Promenons-nous dans les bois

11 Avril 2014 , Rédigé par Eric Condette Publié dans #Cardzîre

Promenons-nous dans les bois

(En hommage à l’arboretum de Pézanin à Dompierre-les-Ormes)

Dans l’temps, quand nous veurdalins dans les tsarrires so les grandes brintses d’la futaie, quiqu'cops p'rmessi eune bressie d'bos , nous vàyins pyien d’biaux âbres c’ment des tsâgnes (que donnant des yands p’les sanyis), des fòyâs, des frâgnes, des agacias, des tsâtgnis (que donnant des tsateugnes) , des cheurbis o bin encô des tsapeurnes*.
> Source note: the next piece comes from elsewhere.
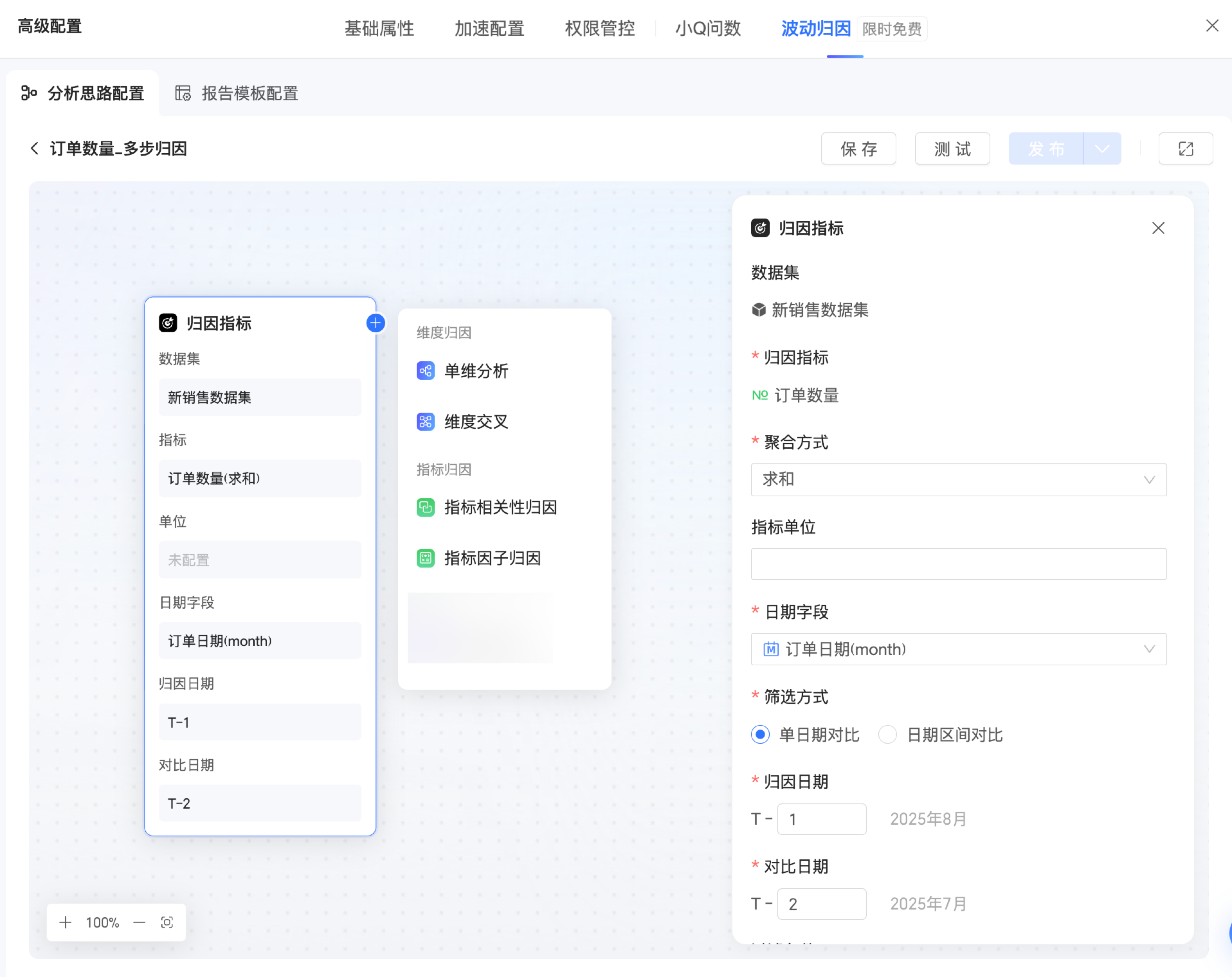Select 日期区间对比 radio button
The width and height of the screenshot is (1232, 977).
[x=887, y=734]
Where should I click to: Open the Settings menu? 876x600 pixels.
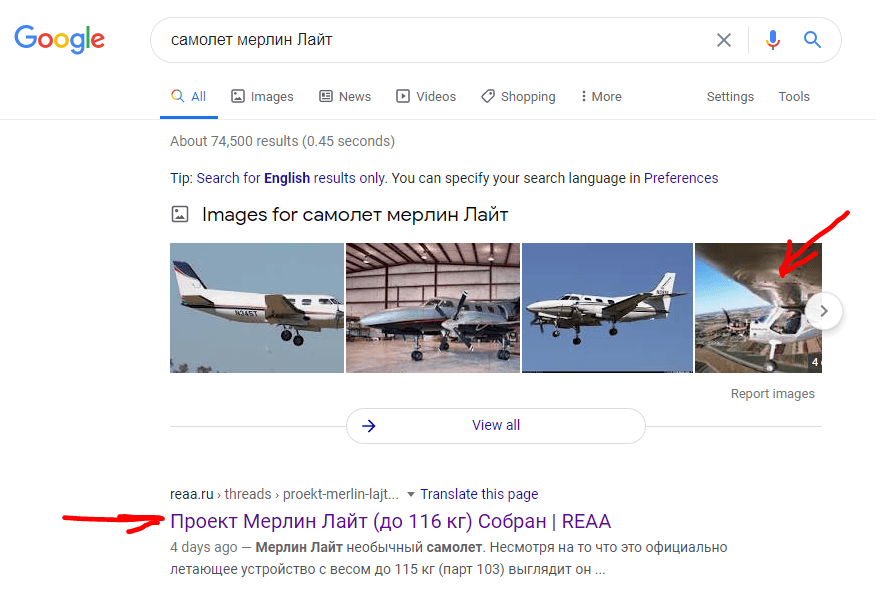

(Autrefois, quand on se promenait sur les sentiers forestiers sous les grandes branches de la futaie, quelquefois pour ramasser une brassée de bois, on voyait beaucoup de beaux arbre, comme des chênes, qui donnent des glands pour les sangliers), des hêtres, des frênes, des acacias des châtaigniers, qui donnent des châtaignes, des sorbiers ou bien encore des charmes).

Quand nous vans vé un lu quoi qu’y a d’l’iau (o d’l’èye) nous vàyans sovent des veurnes (qu’ant donné so nom à l’étang d’la Veurnée à Treuvy) o bin ari des saudzes ou des peûplles (prononcez "peûp-ye").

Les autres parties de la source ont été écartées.